雌性SD大鼠,鼠龄10~11周,体质量205~255 g,雌性昆明乳小鼠,鼠龄1~3 d,体质量6~8 g;由武汉大学实验动物中心提供,实验动物使用许可证号:SYXK (鄂) 2008-0004;实验动物生产许可证号:SCXK (鄂) 2010-2012;动物级别:无特定病原体(SPF)级。在SPF级动物房自由饮水和摄食,每天光照12 h,室温20~25 ℃,相对湿度 (60±40)%。

齐墩果酸 (北京百灵威科技有限公司,批号:117093,含量>95%);阿司匹林 (北京百灵威科技有限公司,批号:DRE-C10024000,含量>95%)。

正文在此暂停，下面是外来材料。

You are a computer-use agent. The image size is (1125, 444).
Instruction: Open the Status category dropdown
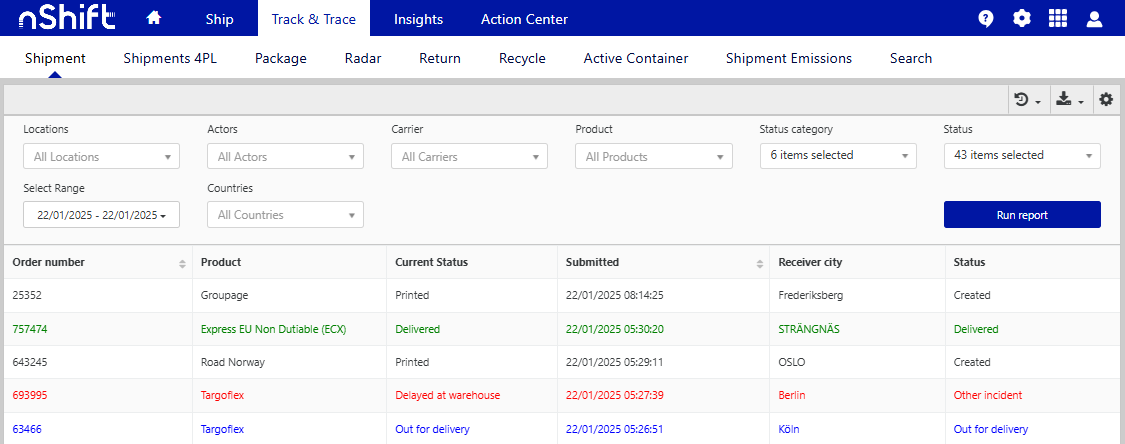(x=837, y=156)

齐墩果酸衍生物-阿司匹林缀合物由武汉大学刘远教授合成和结构确证 (含量>95%);达尔伯克改良伊格尔培养基(DMEM,Hyclone公司,批号:SH30022.01B)、α-MEM培养基 (Hyclone公司,批号:SH30024.01B)、胎牛血清 (Hyclone公司,批号:16250-078);色氨酸羟化酶-1(tryptophan hydroxylase 1,TPH-1)酶联免疫吸附测定(ELISA)检测试剂盒(武汉Cusabio公司);5-HT标准品(上海生物科技有限公司,批号:CSB-E13596h);甲状旁腺激素(parathyroid hormone,PTH,阿拉丁试剂有限公司,批号:P121395);二甲亚砜(DMSO)等其他试剂均为分析纯;RBL-2H3细胞株购自上海细胞典藏中心,本实验室冻存使用。

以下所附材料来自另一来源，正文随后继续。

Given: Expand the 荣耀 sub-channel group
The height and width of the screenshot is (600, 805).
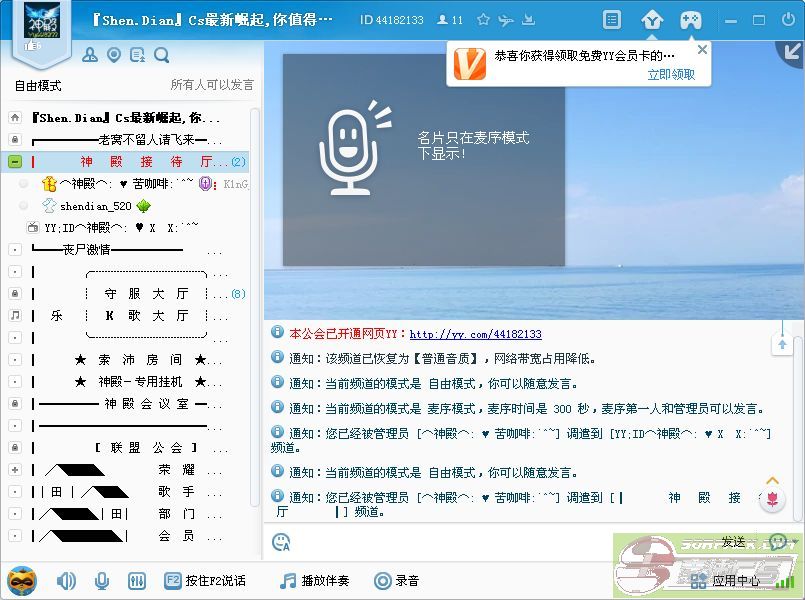Looking at the screenshot, I should pyautogui.click(x=15, y=469).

Agilent1200高效液相色谱仪 (安捷伦科技有限公司);BP211D型电子天平 (北京和悦达科技有限公司,感量:0.01 mg);BB16/BB5060仪器二氧化碳(CO₂)培养箱(上海力创科学仪器有限公司);超净工作台(北京半导体设备一厂);ELx800通用酶标仪(美国BioTek公司);IX70-81FZ倒置显微镜(Olympus公司)。

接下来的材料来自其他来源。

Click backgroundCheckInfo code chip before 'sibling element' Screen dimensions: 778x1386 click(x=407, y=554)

取对数生长期的RBL-2H3细胞株,悬浮于DMEM中,铺至48孔细胞培养板,在37 ℃、5%CO₂培养箱中培养24 h后加入不同浓度的测试药物,终浓度分别为2.5,5和10 μmol·L^-1,对照组仅加入溶剂DMSO (1 μL·mL^-1培养液),培养48 h后弃去培养液,并用磷酸盐缓冲液(PBS)洗涤,然后每孔加入RIPA强裂解液100 μL裂解细胞,再加入PBS 200 μL稀释,离心后直接用HPLC法测定5-HT的峰面积,并计算出药物对5-HT生物合成的抑制率。抑制率 (%)=(1-测试化合物峰面积/对照组峰面积)×100%。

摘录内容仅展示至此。